## Task statement
Your answer must be a word-for-word copy of the data.
----- Entries provided
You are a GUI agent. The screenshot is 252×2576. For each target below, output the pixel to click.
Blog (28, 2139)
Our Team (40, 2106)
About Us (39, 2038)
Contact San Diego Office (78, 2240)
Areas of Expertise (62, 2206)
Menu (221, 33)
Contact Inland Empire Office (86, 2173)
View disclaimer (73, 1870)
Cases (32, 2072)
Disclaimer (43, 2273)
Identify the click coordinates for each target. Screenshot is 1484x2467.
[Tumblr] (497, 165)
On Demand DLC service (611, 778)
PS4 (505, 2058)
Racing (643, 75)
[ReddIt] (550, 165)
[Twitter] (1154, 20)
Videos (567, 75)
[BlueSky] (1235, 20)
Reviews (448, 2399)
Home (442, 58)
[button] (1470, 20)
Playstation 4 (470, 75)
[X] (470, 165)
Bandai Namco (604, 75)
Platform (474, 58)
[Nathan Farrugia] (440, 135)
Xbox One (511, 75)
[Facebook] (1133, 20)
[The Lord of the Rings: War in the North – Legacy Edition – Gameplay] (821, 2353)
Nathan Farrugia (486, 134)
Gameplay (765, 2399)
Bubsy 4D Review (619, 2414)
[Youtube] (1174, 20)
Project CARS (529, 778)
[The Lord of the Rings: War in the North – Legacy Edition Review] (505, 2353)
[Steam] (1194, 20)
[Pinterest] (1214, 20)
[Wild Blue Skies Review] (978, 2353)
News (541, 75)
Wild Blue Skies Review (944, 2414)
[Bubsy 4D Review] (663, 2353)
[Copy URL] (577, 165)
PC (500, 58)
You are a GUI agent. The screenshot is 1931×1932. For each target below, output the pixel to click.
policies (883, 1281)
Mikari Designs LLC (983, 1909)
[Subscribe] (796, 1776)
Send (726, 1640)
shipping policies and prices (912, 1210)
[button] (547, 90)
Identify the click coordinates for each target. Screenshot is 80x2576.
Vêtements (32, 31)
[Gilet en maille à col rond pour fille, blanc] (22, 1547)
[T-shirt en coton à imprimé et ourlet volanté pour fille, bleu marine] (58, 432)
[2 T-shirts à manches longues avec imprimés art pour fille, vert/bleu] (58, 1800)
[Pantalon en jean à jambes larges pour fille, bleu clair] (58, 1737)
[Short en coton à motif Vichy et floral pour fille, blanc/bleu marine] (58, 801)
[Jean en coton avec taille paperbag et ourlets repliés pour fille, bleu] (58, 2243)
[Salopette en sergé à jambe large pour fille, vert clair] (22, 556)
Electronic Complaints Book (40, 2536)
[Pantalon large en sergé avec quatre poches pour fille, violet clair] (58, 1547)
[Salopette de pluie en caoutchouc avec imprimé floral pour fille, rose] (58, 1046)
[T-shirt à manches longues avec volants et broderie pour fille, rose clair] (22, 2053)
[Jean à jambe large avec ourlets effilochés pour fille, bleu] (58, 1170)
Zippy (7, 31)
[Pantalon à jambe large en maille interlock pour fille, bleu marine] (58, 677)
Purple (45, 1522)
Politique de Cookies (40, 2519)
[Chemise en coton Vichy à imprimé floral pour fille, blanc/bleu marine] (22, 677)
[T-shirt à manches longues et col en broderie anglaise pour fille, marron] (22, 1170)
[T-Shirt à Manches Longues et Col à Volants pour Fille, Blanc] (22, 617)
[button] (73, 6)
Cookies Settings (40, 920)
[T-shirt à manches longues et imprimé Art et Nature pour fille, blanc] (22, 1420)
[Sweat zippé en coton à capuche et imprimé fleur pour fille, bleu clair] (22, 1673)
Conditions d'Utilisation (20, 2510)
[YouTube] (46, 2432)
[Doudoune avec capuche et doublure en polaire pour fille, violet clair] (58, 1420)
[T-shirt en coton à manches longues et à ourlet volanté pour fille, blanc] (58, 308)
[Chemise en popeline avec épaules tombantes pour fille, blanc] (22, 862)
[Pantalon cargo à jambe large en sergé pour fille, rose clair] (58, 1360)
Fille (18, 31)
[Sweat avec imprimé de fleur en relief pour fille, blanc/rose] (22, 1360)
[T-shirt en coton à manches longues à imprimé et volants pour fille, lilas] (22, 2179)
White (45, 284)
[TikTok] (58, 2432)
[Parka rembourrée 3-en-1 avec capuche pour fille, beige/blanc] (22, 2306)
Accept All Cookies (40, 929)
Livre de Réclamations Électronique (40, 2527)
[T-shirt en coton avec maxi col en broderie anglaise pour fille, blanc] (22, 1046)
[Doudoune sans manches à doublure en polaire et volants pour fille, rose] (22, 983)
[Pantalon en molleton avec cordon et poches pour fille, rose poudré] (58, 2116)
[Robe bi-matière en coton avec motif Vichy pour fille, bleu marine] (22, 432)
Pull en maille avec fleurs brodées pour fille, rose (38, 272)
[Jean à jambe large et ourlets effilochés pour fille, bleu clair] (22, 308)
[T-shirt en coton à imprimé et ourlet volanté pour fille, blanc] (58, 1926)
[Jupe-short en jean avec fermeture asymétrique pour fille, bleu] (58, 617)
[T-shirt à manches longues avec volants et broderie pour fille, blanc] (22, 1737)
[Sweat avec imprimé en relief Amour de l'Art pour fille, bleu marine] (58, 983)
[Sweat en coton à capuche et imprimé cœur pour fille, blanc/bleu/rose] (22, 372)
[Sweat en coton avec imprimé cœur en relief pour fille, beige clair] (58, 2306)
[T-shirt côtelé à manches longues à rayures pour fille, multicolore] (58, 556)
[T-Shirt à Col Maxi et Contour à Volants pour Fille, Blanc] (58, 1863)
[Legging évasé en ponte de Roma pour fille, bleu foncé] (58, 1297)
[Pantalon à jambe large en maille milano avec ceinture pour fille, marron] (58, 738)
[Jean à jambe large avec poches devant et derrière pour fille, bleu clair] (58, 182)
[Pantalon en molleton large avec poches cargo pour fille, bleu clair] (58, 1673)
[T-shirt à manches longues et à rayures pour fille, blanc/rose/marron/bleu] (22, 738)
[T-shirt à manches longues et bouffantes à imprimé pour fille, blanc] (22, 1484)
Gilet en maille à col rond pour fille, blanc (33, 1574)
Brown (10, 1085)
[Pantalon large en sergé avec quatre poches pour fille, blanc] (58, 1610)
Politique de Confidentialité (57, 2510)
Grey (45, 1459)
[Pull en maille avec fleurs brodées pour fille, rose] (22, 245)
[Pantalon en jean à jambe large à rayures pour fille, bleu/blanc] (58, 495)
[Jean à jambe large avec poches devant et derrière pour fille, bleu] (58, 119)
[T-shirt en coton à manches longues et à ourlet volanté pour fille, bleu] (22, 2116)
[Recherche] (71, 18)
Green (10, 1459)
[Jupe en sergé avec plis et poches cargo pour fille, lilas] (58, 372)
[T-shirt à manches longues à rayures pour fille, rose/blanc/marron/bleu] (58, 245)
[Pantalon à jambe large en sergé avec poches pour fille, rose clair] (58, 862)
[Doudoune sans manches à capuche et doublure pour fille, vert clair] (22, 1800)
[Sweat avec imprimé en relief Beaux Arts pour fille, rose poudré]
----------
## Answer to the exercise
You are a GUI agent. The screenshot is 252×2576. For each target below, output the pixel to click.
Blog (28, 2139)
Our Team (40, 2106)
About Us (39, 2038)
Contact San Diego Office (78, 2240)
Areas of Expertise (62, 2206)
Menu (221, 33)
Contact Inland Empire Office (86, 2173)
View disclaimer (73, 1870)
Cases (32, 2072)
Disclaimer (43, 2273)
Identify the click coordinates for each target. Screenshot is 1484x2467.
[Tumblr] (497, 165)
On Demand DLC service (611, 778)
PS4 (505, 2058)
Racing (643, 75)
[ReddIt] (550, 165)
[Twitter] (1154, 20)
Videos (567, 75)
[BlueSky] (1235, 20)
Reviews (448, 2399)
Home (442, 58)
[button] (1470, 20)
Playstation 4 (470, 75)
[X] (470, 165)
Bandai Namco (604, 75)
Platform (474, 58)
[Nathan Farrugia] (440, 135)
Xbox One (511, 75)
[Facebook] (1133, 20)
[The Lord of the Rings: War in the North – Legacy Edition – Gameplay] (821, 2353)
Nathan Farrugia (486, 134)
Gameplay (765, 2399)
Bubsy 4D Review (619, 2414)
[Youtube] (1174, 20)
Project CARS (529, 778)
[The Lord of the Rings: War in the North – Legacy Edition Review] (505, 2353)
[Steam] (1194, 20)
[Pinterest] (1214, 20)
[Wild Blue Skies Review] (978, 2353)
News (541, 75)
Wild Blue Skies Review (944, 2414)
[Bubsy 4D Review] (663, 2353)
[Copy URL] (577, 165)
PC (500, 58)
You are a GUI agent. The screenshot is 1931×1932. For each target below, output the pixel to click.
policies (883, 1281)
Mikari Designs LLC (983, 1909)
[Subscribe] (796, 1776)
Send (726, 1640)
shipping policies and prices (912, 1210)
[button] (547, 90)
Identify the click coordinates for each target. Screenshot is 80x2576.
Vêtements (32, 31)
[Gilet en maille à col rond pour fille, blanc] (22, 1547)
[T-shirt en coton à imprimé et ourlet volanté pour fille, bleu marine] (58, 432)
[2 T-shirts à manches longues avec imprimés art pour fille, vert/bleu] (58, 1800)
[Pantalon en jean à jambes larges pour fille, bleu clair] (58, 1737)
[Short en coton à motif Vichy et floral pour fille, blanc/bleu marine] (58, 801)
[Jean en coton avec taille paperbag et ourlets repliés pour fille, bleu] (58, 2243)
[Salopette en sergé à jambe large pour fille, vert clair] (22, 556)
Electronic Complaints Book (40, 2536)
[Pantalon large en sergé avec quatre poches pour fille, violet clair] (58, 1547)
[Salopette de pluie en caoutchouc avec imprimé floral pour fille, rose] (58, 1046)
[T-shirt à manches longues avec volants et broderie pour fille, rose clair] (22, 2053)
[Jean à jambe large avec ourlets effilochés pour fille, bleu] (58, 1170)
Zippy (7, 31)
[Pantalon à jambe large en maille interlock pour fille, bleu marine] (58, 677)
Purple (45, 1522)
Politique de Cookies (40, 2519)
[Chemise en coton Vichy à imprimé floral pour fille, blanc/bleu marine] (22, 677)
[T-shirt à manches longues et col en broderie anglaise pour fille, marron] (22, 1170)
[T-Shirt à Manches Longues et Col à Volants pour Fille, Blanc] (22, 617)
[button] (73, 6)
Cookies Settings (40, 920)
[T-shirt à manches longues et imprimé Art et Nature pour fille, blanc] (22, 1420)
[Sweat zippé en coton à capuche et imprimé fleur pour fille, bleu clair] (22, 1673)
Conditions d'Utilisation (20, 2510)
[YouTube] (46, 2432)
[Doudoune avec capuche et doublure en polaire pour fille, violet clair] (58, 1420)
[T-shirt en coton à manches longues et à ourlet volanté pour fille, blanc] (58, 308)
[Chemise en popeline avec épaules tombantes pour fille, blanc] (22, 862)
[Pantalon cargo à jambe large en sergé pour fille, rose clair] (58, 1360)
Fille (18, 31)
[Sweat avec imprimé de fleur en relief pour fille, blanc/rose] (22, 1360)
[T-shirt en coton à manches longues à imprimé et volants pour fille, lilas] (22, 2179)
White (45, 284)
[TikTok] (58, 2432)
[Parka rembourrée 3-en-1 avec capuche pour fille, beige/blanc] (22, 2306)
Accept All Cookies (40, 929)
Livre de Réclamations Électronique (40, 2527)
[T-shirt en coton avec maxi col en broderie anglaise pour fille, blanc] (22, 1046)
[Doudoune sans manches à doublure en polaire et volants pour fille, rose] (22, 983)
[Pantalon en molleton avec cordon et poches pour fille, rose poudré] (58, 2116)
[Robe bi-matière en coton avec motif Vichy pour fille, bleu marine] (22, 432)
Pull en maille avec fleurs brodées pour fille, rose (38, 272)
[Jean à jambe large et ourlets effilochés pour fille, bleu clair] (22, 308)
[T-shirt en coton à imprimé et ourlet volanté pour fille, blanc] (58, 1926)
[Jupe-short en jean avec fermeture asymétrique pour fille, bleu] (58, 617)
[T-shirt à manches longues avec volants et broderie pour fille, blanc] (22, 1737)
[Sweat avec imprimé en relief Amour de l'Art pour fille, bleu marine] (58, 983)
[Sweat en coton à capuche et imprimé cœur pour fille, blanc/bleu/rose] (22, 372)
[Sweat en coton avec imprimé cœur en relief pour fille, beige clair] (58, 2306)
[T-shirt côtelé à manches longues à rayures pour fille, multicolore] (58, 556)
[T-Shirt à Col Maxi et Contour à Volants pour Fille, Blanc] (58, 1863)
[Legging évasé en ponte de Roma pour fille, bleu foncé] (58, 1297)
[Pantalon à jambe large en maille milano avec ceinture pour fille, marron] (58, 738)
[Jean à jambe large avec poches devant et derrière pour fille, bleu clair] (58, 182)
[Pantalon en molleton large avec poches cargo pour fille, bleu clair] (58, 1673)
[T-shirt à manches longues et à rayures pour fille, blanc/rose/marron/bleu] (22, 738)
[T-shirt à manches longues et bouffantes à imprimé pour fille, blanc] (22, 1484)
Gilet en maille à col rond pour fille, blanc (33, 1574)
Brown (10, 1085)
[Pantalon large en sergé avec quatre poches pour fille, blanc] (58, 1610)
Politique de Confidentialité (57, 2510)
Grey (45, 1459)
[Pull en maille avec fleurs brodées pour fille, rose] (22, 245)
[Pantalon en jean à jambe large à rayures pour fille, bleu/blanc] (58, 495)
[Jean à jambe large avec poches devant et derrière pour fille, bleu] (58, 119)
[T-shirt en coton à manches longues et à ourlet volanté pour fille, bleu] (22, 2116)
[Recherche] (71, 18)
Green (10, 1459)
[Jupe en sergé avec plis et poches cargo pour fille, lilas] (58, 372)
[T-shirt à manches longues à rayures pour fille, rose/blanc/marron/bleu] (58, 245)
[Pantalon à jambe large en sergé avec poches pour fille, rose clair] (58, 862)
[Doudoune sans manches à capuche et doublure pour fille, vert clair] (22, 1800)
[Sweat avec imprimé en relief Beaux Arts pour fille, rose poudré]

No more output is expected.